Combining in Kiowa and Cheyenne counties began to accelerate. Elevators reported yields ranging from 50 to 60 bushels per acre with test weights ranging from 58 to 60 pounds per bushel and protein ranging from 9% to 11%. Elevators noted that most of the wheat delivered to date came from south of Cheyenne Wells. Producers in northern Cheyenne county and southern Kit Carson county began combining at midweek.
Colorado Wheat said harvesting also has started in the southern part of Lincoln county. Preliminary numbers show yields between 30 and 50 bushels per acre with test weights ranging from 58 to 60 pounds per bushel and protein ranging from 11% to 12.5%. Combining in northeastern Colorado was expected to begin around July 15 at the earliest.
Combining was beginning in Nebraska, albeit in fits and starts because of rain delays. The USDA indicated the state’s harvest was 2% completed by July 7 compared with 26% as the five-year average. PGI indicated the state’s crop was 3% combined by July 11.
The Nebraska Wheat Board in its July 9 crop progress update indicated producers in northern half of the state’s panhandle said recent rain pushed back the expected harvest start date there to end of July or beginning of August. Harvesting was expected to begin in southern panhandle around July 20. Combining may begin in parts of southwest Nebraska during the weekend of July 13-14. South central Nebraska producers were waiting for fields to dry before harvesting. Harvest progress in the southeast part of the state stalled because of rain. About 5% of south central Nebraska wheat had been harvested by July 9, according to the wheat board.

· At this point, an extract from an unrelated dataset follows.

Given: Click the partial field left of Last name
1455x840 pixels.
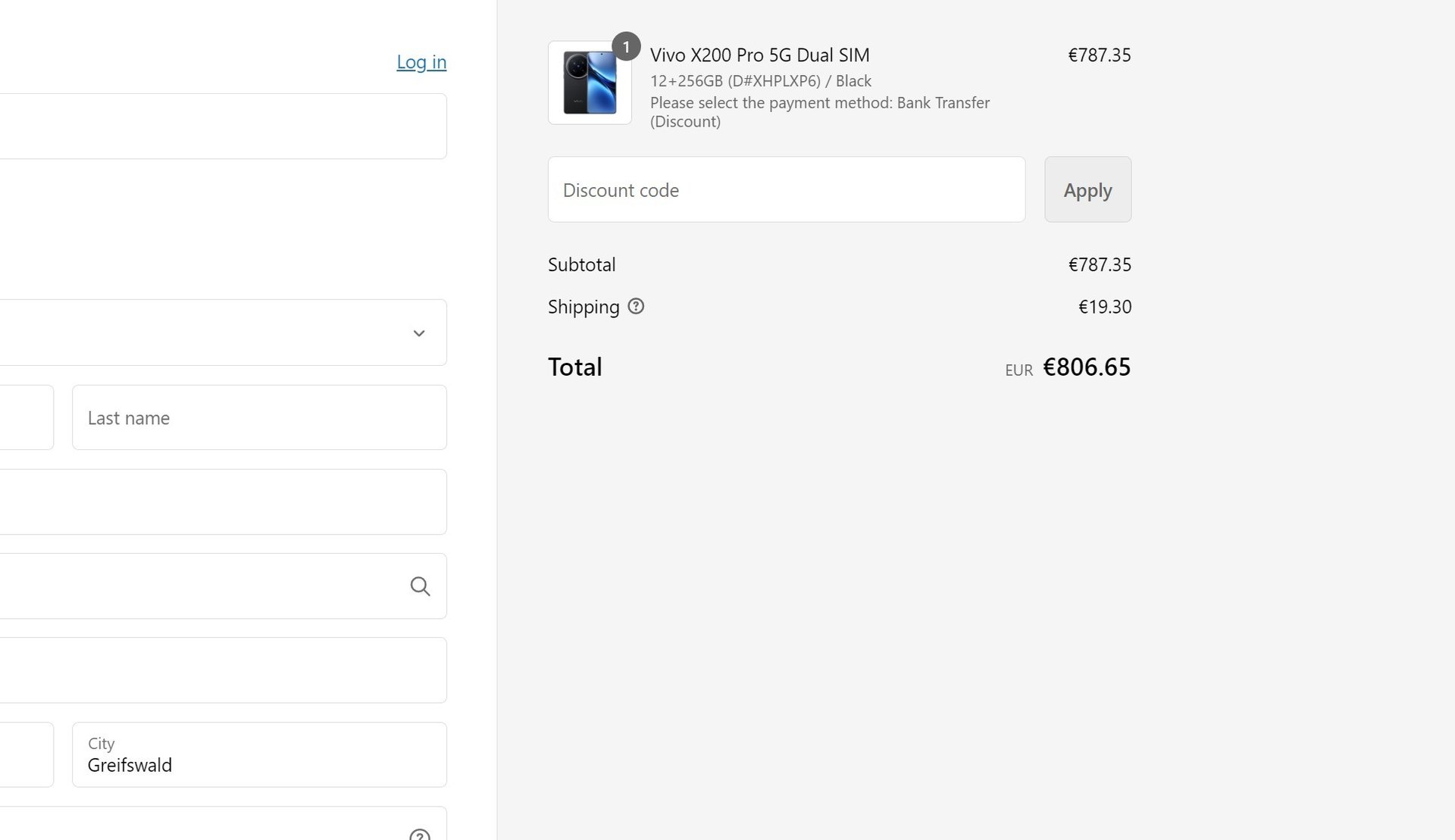Looking at the screenshot, I should coord(26,418).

As of July 11, PGI indicated on the basis of 180 of 500 intended new crop samples, 2019 hard red winter wheat was averaging 11.3% in protein (12.3% in 2018) and 60.1 pounds per bushel in test weight (61.1 pounds in 2018). The average grade was No. 1 hard red winter, the same as in 2018.

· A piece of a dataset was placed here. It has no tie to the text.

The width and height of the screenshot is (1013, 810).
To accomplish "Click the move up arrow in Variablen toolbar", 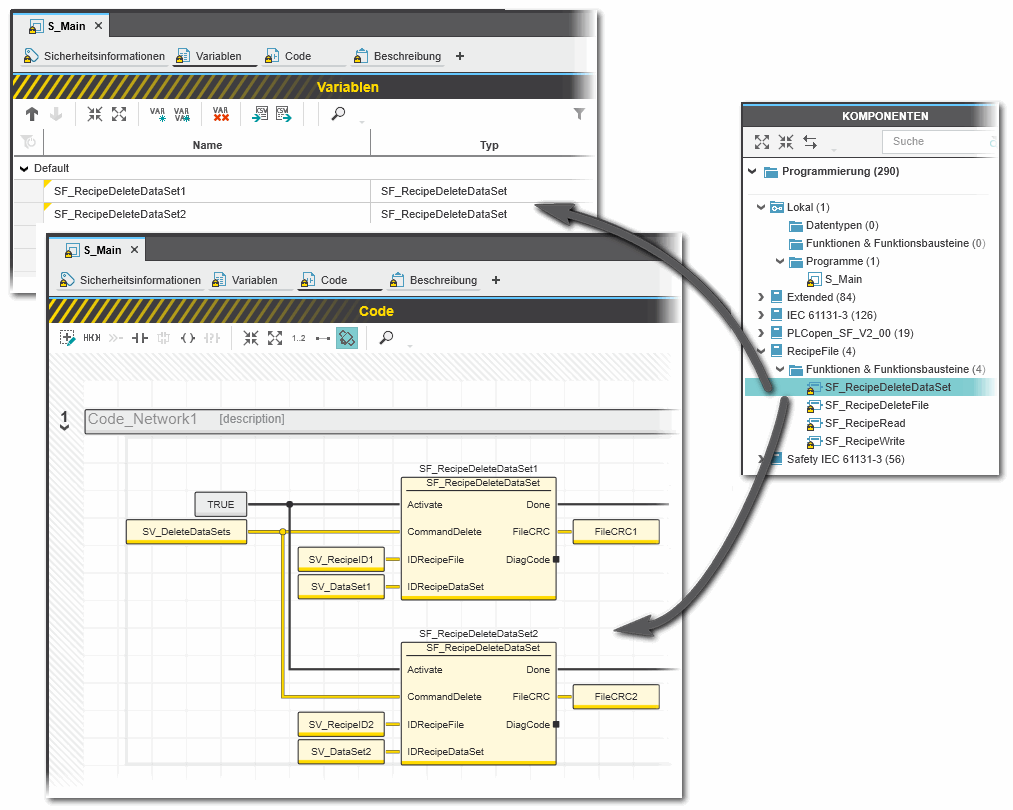I will click(x=32, y=114).
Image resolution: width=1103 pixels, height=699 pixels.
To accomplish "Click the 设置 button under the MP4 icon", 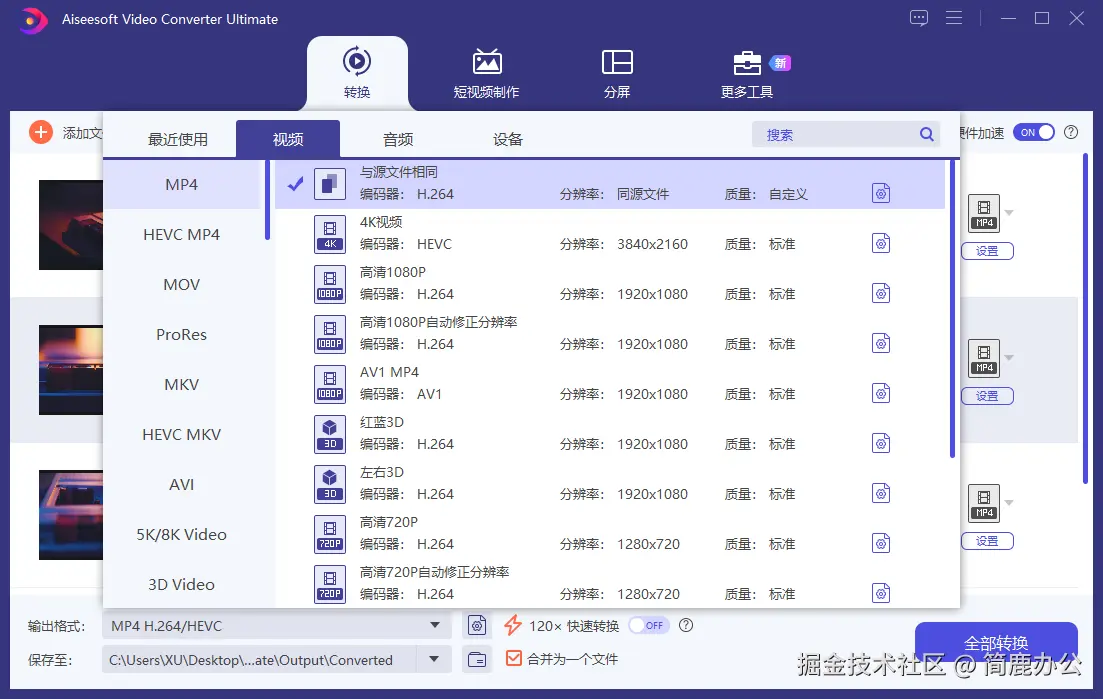I will (x=987, y=250).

The Missouri soft red winter wheat harvest was 79% completed by July 7 compared with 52% a week earlier and 88% as the recent five-year average for the date. The Illinois harvest was 74% completed compared with 47% a week earlier and 87% as the average for the date. The Indiana harvest was well under way, “especially for those planning to double crop soybeans,” said the USDA’s Great Lakes Region office. The crop was 48% harvested by July 7 compared with 28% a week earlier and 64% as the five-year average.

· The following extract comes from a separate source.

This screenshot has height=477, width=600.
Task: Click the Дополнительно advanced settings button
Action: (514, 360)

“Wheat harvest began in northern Ohio while it continued in southern Ohio,” said the USDA. Combining by July 7 was 29% completed compared with 7% a week earlier and 49% as the average progress for the date. Good progress was made last week, and a forecast drier weather pattern suggested farmers across the southern part of the state will be completing their harvest soon.
Wet weather extending from winter into late spring and early summer and related harvest delays raised concerns over crop quality. An Ohio miller indicated south of Interstate-70, Ohio harvest wheat had good quality with low vomitoxin readings (below 1 part per million), good falling number and test weight. But north of I-70, vomitoxin incidence increased with individual elevators reporting average as high as about 3.5 ppm vomitoxin. Some northern Ohio farmers diligent with regard to managing their crop were able to minimize problem with vomitoxin.
Ohio mills carried adequate supply of old crop wheat into harvest, which should give them time to assess new crop quality and identify best origins.
The North Carolina harvest was 89% completed by July 7 compared with 73% a week earlier and 96% as the five-year average for the date. The Virginia harvest was 91% completed compared with 80% a week earlier and 80% as the five-year average. The Maryland harvest was 80% completed compared with 51% a week earlier. The Tennessee crop was 98% harvested.
“Wheat producers were busy trying to wrap up harvest and start late double-crop soybean planting,” the USDA observed. The Kentucky harvest was 93% completed, and the Arkansas harvest was 98% completed.